A woman who follows my blog, a woman who struggles in her own life, messaged me yesterday to offer support to me in my confusion about this grief and how to do it. She herself is what I’d call a shadow widow; her husband has Alzheimer’s and has been gone from her for 7 years and yet is still physically here. Her words brought clarity to me; she said that she sees my struggle with moving on, moving forward, letting go…all the words that are more and more placed in my way as I begin this 3rd year without Chuck. Placed along with the words that, of course, there is no timeline on grief. Constant contradiction-that is the language of grief in our society.
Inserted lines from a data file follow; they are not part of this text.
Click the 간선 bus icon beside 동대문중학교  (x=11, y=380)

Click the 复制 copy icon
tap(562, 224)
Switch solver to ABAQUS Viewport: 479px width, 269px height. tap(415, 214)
The words she gave me? It isn’t about moving on, moving forward, it’s about living on and she sees me doing exactly that. Those words released something inside of me and wandered around my thoughts throughout the day. Because you know what? I am living on. I may not be doing it in a way that looks okay to others but I am living on. My life reflects that, 2 years later.
I know it causes its’ own kind of pain in family and friends to see me so devastated and I want to tell all of you that it’s okay. You can’t fix this for me. There are no words anywhere that can fix this. Time won’t fix this. Nothing will fix this except Chuck being in front of me, smiling and taking me in his arms, and that ain’t happening, so I release you from the burden of having to make this better for me.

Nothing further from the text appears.